## DATA
[Start]

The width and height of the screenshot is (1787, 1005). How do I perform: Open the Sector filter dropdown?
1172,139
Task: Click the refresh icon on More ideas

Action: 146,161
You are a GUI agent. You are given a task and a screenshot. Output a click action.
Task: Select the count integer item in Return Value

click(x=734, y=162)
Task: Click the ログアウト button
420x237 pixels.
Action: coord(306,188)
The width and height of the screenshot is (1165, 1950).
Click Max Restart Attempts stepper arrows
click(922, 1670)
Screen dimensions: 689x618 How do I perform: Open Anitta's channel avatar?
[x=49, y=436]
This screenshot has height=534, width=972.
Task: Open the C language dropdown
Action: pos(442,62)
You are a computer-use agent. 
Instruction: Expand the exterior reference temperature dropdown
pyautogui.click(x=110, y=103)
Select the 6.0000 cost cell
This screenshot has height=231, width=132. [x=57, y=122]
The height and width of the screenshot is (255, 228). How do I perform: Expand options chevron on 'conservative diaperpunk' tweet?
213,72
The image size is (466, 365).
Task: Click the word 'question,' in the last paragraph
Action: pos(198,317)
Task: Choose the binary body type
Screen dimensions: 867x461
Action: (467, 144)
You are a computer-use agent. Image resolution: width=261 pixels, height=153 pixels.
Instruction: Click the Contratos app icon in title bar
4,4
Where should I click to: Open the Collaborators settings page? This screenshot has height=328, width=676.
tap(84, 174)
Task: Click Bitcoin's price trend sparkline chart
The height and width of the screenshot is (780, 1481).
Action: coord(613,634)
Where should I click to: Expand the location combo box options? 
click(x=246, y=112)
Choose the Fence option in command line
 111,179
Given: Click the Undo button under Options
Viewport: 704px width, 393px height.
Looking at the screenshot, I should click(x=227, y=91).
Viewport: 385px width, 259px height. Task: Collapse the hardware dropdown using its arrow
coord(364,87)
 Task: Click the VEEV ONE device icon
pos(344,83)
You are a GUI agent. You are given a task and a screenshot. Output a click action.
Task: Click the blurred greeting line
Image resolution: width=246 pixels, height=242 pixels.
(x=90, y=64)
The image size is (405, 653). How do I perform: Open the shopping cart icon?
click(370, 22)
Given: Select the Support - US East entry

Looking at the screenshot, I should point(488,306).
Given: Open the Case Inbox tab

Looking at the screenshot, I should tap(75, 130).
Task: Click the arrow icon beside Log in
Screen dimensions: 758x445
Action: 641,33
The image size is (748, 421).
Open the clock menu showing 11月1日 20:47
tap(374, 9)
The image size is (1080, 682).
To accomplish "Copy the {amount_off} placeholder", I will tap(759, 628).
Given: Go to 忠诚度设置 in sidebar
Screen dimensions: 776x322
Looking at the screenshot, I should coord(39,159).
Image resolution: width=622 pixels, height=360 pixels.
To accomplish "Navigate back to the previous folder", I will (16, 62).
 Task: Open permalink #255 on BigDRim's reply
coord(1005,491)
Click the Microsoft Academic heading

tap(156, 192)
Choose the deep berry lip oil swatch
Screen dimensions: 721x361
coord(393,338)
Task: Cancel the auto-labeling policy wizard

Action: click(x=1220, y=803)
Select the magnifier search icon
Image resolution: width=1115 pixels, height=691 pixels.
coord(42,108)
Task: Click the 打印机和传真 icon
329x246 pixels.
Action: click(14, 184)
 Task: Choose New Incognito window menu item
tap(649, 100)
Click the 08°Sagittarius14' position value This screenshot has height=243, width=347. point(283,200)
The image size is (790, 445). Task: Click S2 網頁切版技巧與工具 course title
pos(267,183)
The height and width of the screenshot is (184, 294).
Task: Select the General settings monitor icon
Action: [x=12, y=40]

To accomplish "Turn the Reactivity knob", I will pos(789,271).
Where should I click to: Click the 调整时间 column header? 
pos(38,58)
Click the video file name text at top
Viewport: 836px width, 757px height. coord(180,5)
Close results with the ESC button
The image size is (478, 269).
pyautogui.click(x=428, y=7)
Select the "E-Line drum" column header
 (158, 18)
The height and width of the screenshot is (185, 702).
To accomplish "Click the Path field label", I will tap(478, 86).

[End]

## INSTRUCTIONS FOR THE TASK
Copy out the whole listing above again, swapping "Instruction" for "Goal" everywhere it appears and changing nothing else.

## REPLY
The width and height of the screenshot is (1787, 1005). How do I perform: Open the Sector filter dropdown?
1172,139
Task: Click the refresh icon on More ideas

Action: 146,161
You are a GUI agent. You are given a task and a screenshot. Output a click action.
Task: Select the count integer item in Return Value

click(x=734, y=162)
Task: Click the ログアウト button
420x237 pixels.
Action: coord(306,188)
The width and height of the screenshot is (1165, 1950).
Click Max Restart Attempts stepper arrows
click(922, 1670)
Screen dimensions: 689x618 How do I perform: Open Anitta's channel avatar?
[x=49, y=436]
This screenshot has height=534, width=972.
Task: Open the C language dropdown
Action: pos(442,62)
You are a computer-use agent. 
Goal: Expand the exterior reference temperature dropdown
pyautogui.click(x=110, y=103)
Select the 6.0000 cost cell
This screenshot has height=231, width=132. [x=57, y=122]
The height and width of the screenshot is (255, 228). How do I perform: Expand options chevron on 'conservative diaperpunk' tweet?
213,72
The image size is (466, 365).
Task: Click the word 'question,' in the last paragraph
Action: pos(198,317)
Task: Choose the binary body type
Screen dimensions: 867x461
Action: (467, 144)
You are a computer-use agent. Image resolution: width=261 pixels, height=153 pixels.
Goal: Click the Contratos app icon in title bar
4,4
Where should I click to: Open the Collaborators settings page? This screenshot has height=328, width=676.
tap(84, 174)
Task: Click Bitcoin's price trend sparkline chart
The height and width of the screenshot is (780, 1481).
Action: coord(613,634)
Where should I click to: Expand the location combo box options? 
click(x=246, y=112)
Choose the Fence option in command line
 111,179
Given: Click the Undo button under Options
Viewport: 704px width, 393px height.
Looking at the screenshot, I should click(x=227, y=91).
Viewport: 385px width, 259px height. Task: Collapse the hardware dropdown using its arrow
coord(364,87)
 Task: Click the VEEV ONE device icon
pos(344,83)
You are a GUI agent. You are given a task and a screenshot. Output a click action.
Task: Click the blurred greeting line
Image resolution: width=246 pixels, height=242 pixels.
(x=90, y=64)
The image size is (405, 653). How do I perform: Open the shopping cart icon?
click(370, 22)
Given: Select the Support - US East entry

Looking at the screenshot, I should point(488,306).
Given: Open the Case Inbox tab

Looking at the screenshot, I should tap(75, 130).
Task: Click the arrow icon beside Log in
Screen dimensions: 758x445
Action: 641,33
The image size is (748, 421).
Open the clock menu showing 11月1日 20:47
tap(374, 9)
The image size is (1080, 682).
To accomplish "Copy the {amount_off} placeholder", I will tap(759, 628).
Given: Go to 忠诚度设置 in sidebar
Screen dimensions: 776x322
Looking at the screenshot, I should coord(39,159).
Image resolution: width=622 pixels, height=360 pixels.
To accomplish "Navigate back to the previous folder", I will (16, 62).
 Task: Open permalink #255 on BigDRim's reply
coord(1005,491)
Click the Microsoft Academic heading

tap(156, 192)
Choose the deep berry lip oil swatch
Screen dimensions: 721x361
coord(393,338)
Task: Cancel the auto-labeling policy wizard

Action: click(x=1220, y=803)
Select the magnifier search icon
Image resolution: width=1115 pixels, height=691 pixels.
coord(42,108)
Task: Click the 打印机和传真 icon
329x246 pixels.
Action: click(14, 184)
 Task: Choose New Incognito window menu item
tap(649, 100)
Click the 08°Sagittarius14' position value This screenshot has height=243, width=347. point(283,200)
The image size is (790, 445). Task: Click S2 網頁切版技巧與工具 course title
pos(267,183)
The height and width of the screenshot is (184, 294).
Task: Select the General settings monitor icon
Action: [x=12, y=40]

To accomplish "Turn the Reactivity knob", I will pos(789,271).
Where should I click to: Click the 调整时间 column header? 
pos(38,58)
Click the video file name text at top
Viewport: 836px width, 757px height. coord(180,5)
Close results with the ESC button
The image size is (478, 269).
pyautogui.click(x=428, y=7)
Select the "E-Line drum" column header
 (158, 18)
The height and width of the screenshot is (185, 702).
To accomplish "Click the Path field label", I will tap(478, 86).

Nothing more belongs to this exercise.